# Thread: Addition and substraction of algebraic fractions -urgent questions

1. ## Addition and substraction of algebraic fractions -urgent questions

A very good day to everyone here on Math Help Forum!
I have a few questions related to algebraic fractions. They are as the following:

1. $\displaystyle \dfrac{x^2}{y}$ $\displaystyle + \dfrac{y}{x^2}$

2. $\displaystyle \dfrac{x}{x+16} $$\displaystyle +$$\displaystyle \dfrac{5}{x^2 +x-12}$

3. $\displaystyle \dfrac{5}{2x^2 +5x +3}$$\displaystyle - \dfrac{1}{2x^2 +3x -2} My workings are shown below: 1. \displaystyle \dfrac{x^2}{y} \displaystyle + \dfrac{y}{x^2} \displaystyle = \dfrac{x^2y+x^2y}{x^2y} \displaystyle =\dfrac{2x^2y}{x^2y} \displaystyle =2 ? 2. \displaystyle \dfrac{x}{x+16}$$\displaystyle +$$\displaystyle \dfrac{5}{x^2 +x -12} \displaystyle =\dfrac{x}{x^2 -4^2} \displaystyle + \dfrac{5}{(x+4)(x-3)} \displaystyle =\dfrac{x}{(x-4)(x+4)}$$\displaystyle + \dfrac{5}{(x+4)(x-3)}$

$\displaystyle =\dfrac{x(x-3)+5(x-4)}{(x-4)(x+4)(x-3)}$

$\displaystyle =\dfrac{x^2+2x-20}{(x-4)(x+4)(x-3)}$

$\displaystyle =\dfrac{(x+6)(x-4)}{(x-4)(x+4)(x-3)}$

$\displaystyle = \dfrac{x+6}{(x+4)(x-3)}$ ?

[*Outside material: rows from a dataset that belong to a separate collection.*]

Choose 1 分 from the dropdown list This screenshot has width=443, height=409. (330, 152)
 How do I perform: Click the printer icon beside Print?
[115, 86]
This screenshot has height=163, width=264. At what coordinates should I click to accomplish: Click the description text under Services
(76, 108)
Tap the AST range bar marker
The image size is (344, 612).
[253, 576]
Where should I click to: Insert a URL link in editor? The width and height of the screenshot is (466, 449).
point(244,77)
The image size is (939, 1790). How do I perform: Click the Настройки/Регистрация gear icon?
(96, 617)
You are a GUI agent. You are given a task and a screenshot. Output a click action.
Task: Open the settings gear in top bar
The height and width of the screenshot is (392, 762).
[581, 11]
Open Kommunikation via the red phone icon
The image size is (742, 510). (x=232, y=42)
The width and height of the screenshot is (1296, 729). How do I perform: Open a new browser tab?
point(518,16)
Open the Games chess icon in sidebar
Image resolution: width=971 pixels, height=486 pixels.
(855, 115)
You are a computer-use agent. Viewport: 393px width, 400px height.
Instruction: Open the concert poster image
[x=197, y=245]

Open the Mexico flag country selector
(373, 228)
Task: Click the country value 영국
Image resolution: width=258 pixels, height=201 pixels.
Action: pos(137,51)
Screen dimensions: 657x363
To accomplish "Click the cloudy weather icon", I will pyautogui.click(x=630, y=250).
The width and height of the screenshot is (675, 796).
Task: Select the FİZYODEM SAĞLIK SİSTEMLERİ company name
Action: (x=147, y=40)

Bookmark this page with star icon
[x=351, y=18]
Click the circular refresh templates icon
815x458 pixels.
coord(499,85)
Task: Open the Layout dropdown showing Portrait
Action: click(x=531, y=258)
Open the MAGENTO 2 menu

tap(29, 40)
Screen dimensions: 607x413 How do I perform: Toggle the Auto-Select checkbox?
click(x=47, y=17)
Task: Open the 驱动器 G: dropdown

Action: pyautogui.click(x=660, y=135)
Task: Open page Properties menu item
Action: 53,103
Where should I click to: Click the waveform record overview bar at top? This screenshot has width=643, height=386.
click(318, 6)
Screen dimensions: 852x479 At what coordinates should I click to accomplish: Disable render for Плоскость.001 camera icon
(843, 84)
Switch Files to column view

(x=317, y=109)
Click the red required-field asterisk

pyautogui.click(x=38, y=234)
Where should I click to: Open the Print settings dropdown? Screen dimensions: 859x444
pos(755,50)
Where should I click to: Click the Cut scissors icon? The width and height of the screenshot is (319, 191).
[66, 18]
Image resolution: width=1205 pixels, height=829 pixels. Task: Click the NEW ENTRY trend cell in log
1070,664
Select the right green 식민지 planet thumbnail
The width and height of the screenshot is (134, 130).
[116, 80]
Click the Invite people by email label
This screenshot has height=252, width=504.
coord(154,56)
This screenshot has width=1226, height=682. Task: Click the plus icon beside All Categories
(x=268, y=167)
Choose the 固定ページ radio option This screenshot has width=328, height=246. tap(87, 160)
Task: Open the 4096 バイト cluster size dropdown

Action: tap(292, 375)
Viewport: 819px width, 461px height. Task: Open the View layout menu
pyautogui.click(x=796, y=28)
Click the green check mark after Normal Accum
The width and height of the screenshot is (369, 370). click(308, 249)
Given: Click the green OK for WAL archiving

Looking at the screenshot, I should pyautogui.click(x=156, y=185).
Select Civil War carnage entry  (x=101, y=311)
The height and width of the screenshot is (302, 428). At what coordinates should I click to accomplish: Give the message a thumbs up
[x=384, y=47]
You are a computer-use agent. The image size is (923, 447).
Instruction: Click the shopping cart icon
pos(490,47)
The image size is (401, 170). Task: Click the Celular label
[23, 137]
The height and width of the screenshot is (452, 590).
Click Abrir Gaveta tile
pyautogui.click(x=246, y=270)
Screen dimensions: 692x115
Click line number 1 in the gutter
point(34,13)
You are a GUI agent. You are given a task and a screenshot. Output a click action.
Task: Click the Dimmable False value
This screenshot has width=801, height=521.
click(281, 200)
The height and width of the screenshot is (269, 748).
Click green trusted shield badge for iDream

3.$\displaystyle \dfrac{5}{2x^2 +5x +3}$$\displaystyle - \dfrac{1}{2x^2 +3x -2}$

$\displaystyle =\dfrac{5}{(2x+3)(x+1)}$ $\displaystyle - \dfrac{1}{(2x-1)(x+2)}$

$\displaystyle =\dfrac{5(2x-1)(x+2) -1(2x+3)(x+2)}{(2x+3)(x+1)(2x-1)(x+2)}$

This is where I am stuck.

If you happened to notice any mistakes and blunders, please pinpoint them and explain how it should be done.
Thank you so much for taking your time!

2. Originally Posted by PythagorasNeophyte
A very good day to everyone here on Math Help Forum!
I have a few questions related to algebraic fractions. They are as the following:

1. $\displaystyle \dfrac{x^2}{y}$ $\displaystyle + \dfrac{y}{x^2}$
Incorrect. To get a common denominator, multiply the top and bottom of each fraction by the same thing (i.e. a cleverly disguised 1)...

$\displaystyle \frac{x^2}{y} + \frac{y}{x^2} = \frac{x^2}{y}\left(\frac{x^2}{x^2}\right) + \frac{y}{x^2}\left(\frac{y}{y}\right)$

$\displaystyle = \frac{x^4}{x^2y} + \frac{y^2}{x^2y}$

$\displaystyle = \frac{x^4 + y^2}{x^2y}$.

3. 2. $\displaystyle \dfrac{x}{x+16} + \dfrac{5}{x^2 +x -12} = \dfrac{x}{x+16} + \dfrac{5}{(x+4)(x-3)}$

You will then need to find a cross multiply to get a common denominator.

Note: $\displaystyle \dfrac{x}{x+16} \ne \dfrac{x}{x^2 - 4^2}$

3. Expand the numerator, gather up like terms and then factorise again.

4. Hello Educated,

You said that $\displaystyle \dfrac{x}{x+16} + \dfrac{5}{x^2 +x -12} = \dfrac{x}{x+16} + \dfrac{5}{(x+4)(x-3)}$ needs to be cross multiplied. But it isn't an equation. It's about the addition of algebriac fractions.

I wonder if $\displaystyle x+16$ can be factorised into $\displaystyle x^2+4^2$ then into $\displaystyle (x+4)(x+4)$. If it's possible, then the LCM would be $\displaystyle (x+4)(x+4)(x-3)$.

Otherwise, the LCM would be $\displaystyle (x+16)(x+4)(x-3)$.

Which of these answers could be correct?

5. LCM is $\displaystyle (x+16)(x+4)(x-3)$

No it is not an equation, but you can still cross multiply the equation to get a common denominator to simplify it:

$\displaystyle \dfrac{x(x+4)(x-3)}{(x+16)(x+4)(x-3)} + \dfrac{5(x+16)}{(x+16)(x+4)(x-3)}$

I was just trying to state that x + 16 doesn't equal x^2 + 4^2. You cannot factorise x + 16.